===== PROVIDED DATA =====

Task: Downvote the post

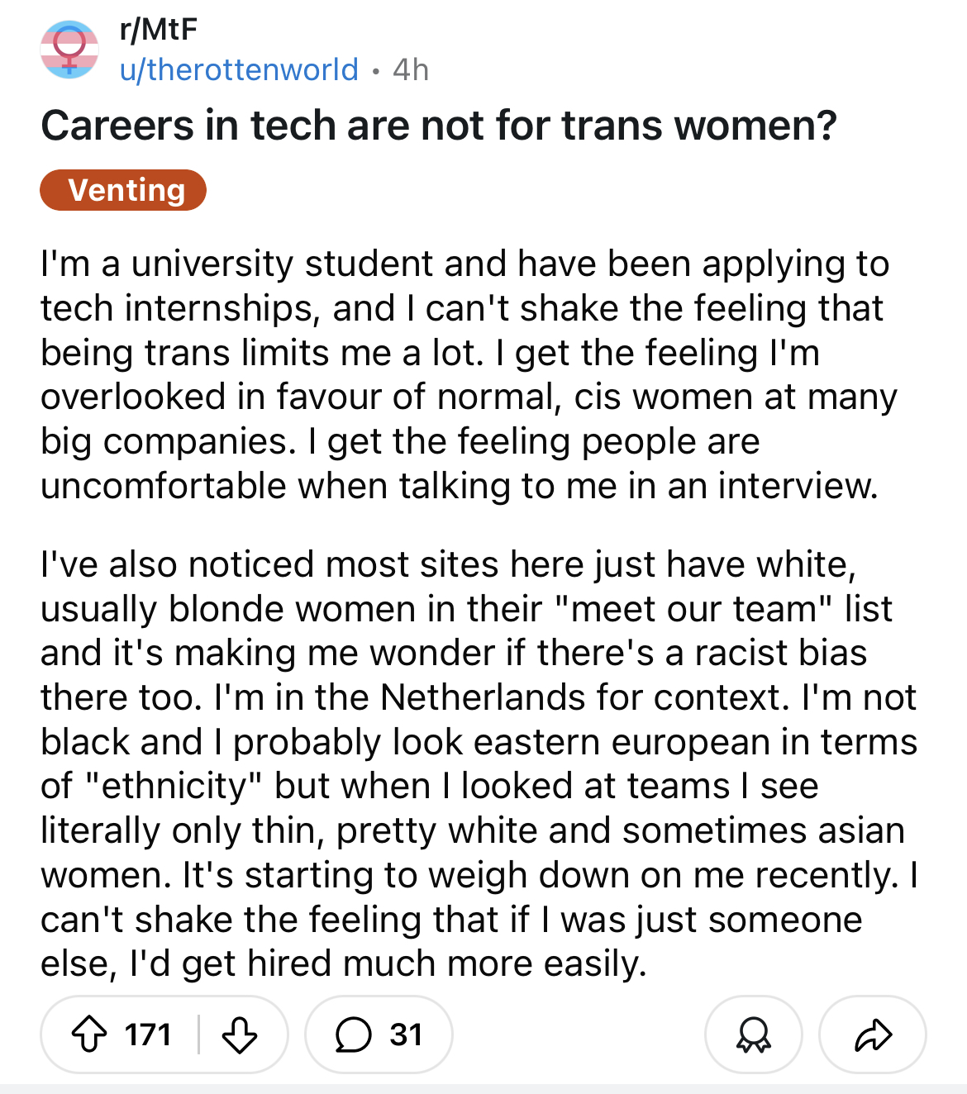Action: (240, 1035)
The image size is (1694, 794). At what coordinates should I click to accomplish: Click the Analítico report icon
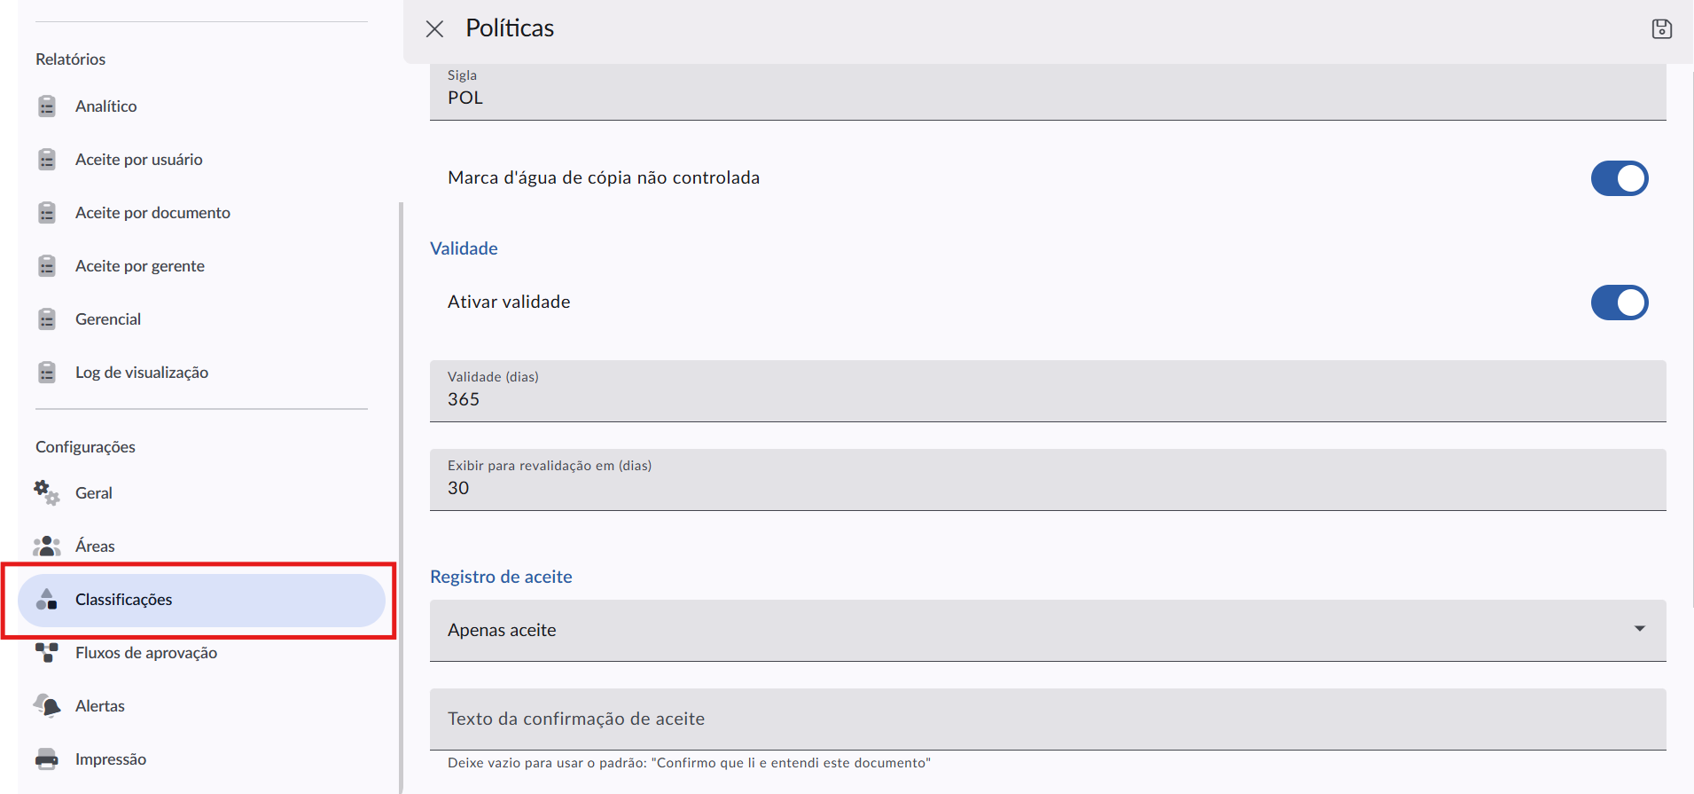47,106
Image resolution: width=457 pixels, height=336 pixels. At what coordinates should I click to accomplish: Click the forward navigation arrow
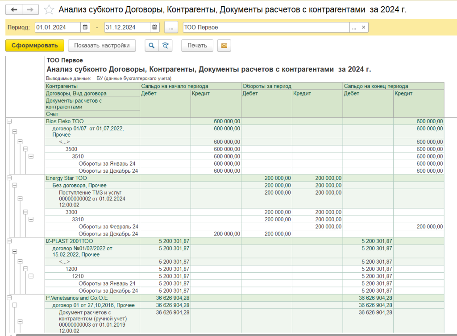(30, 9)
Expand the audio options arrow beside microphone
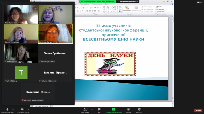Viewport: 204px width, 114px height. 13,109
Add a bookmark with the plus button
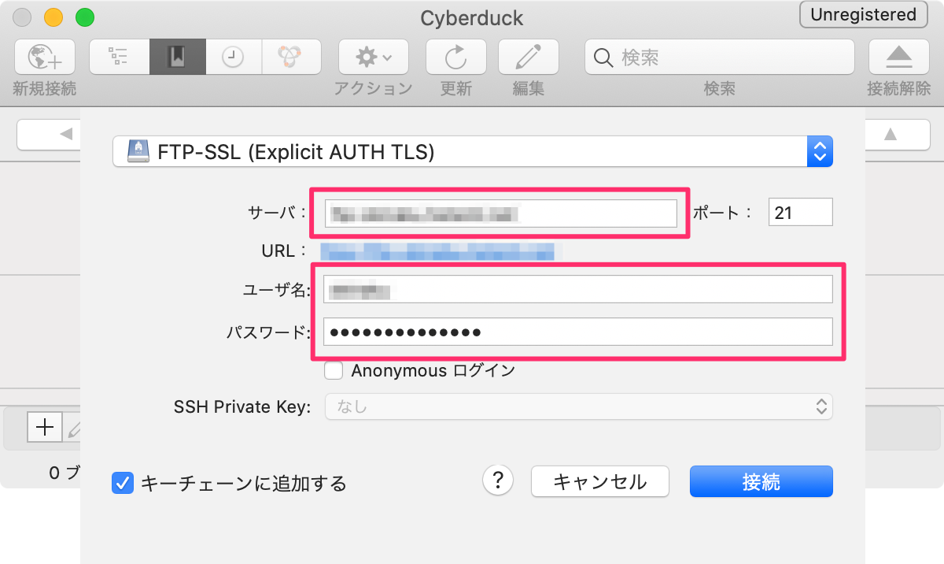This screenshot has width=944, height=564. click(45, 428)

=====

→ **WHAT TO PRODUCE**: Copy out the preceding entries without a single change, leaving out the pictures.

→ **COMPLETED TASK**:
Task: Downvote the post

Action: (240, 1035)
The image size is (1694, 794). At what coordinates should I click to accomplish: Click the Analítico report icon
47,106
Image resolution: width=457 pixels, height=336 pixels. At what coordinates should I click to accomplish: Click the forward navigation arrow
(30, 9)
Expand the audio options arrow beside microphone
Viewport: 204px width, 114px height. 13,109
Add a bookmark with the plus button
This screenshot has width=944, height=564. click(45, 428)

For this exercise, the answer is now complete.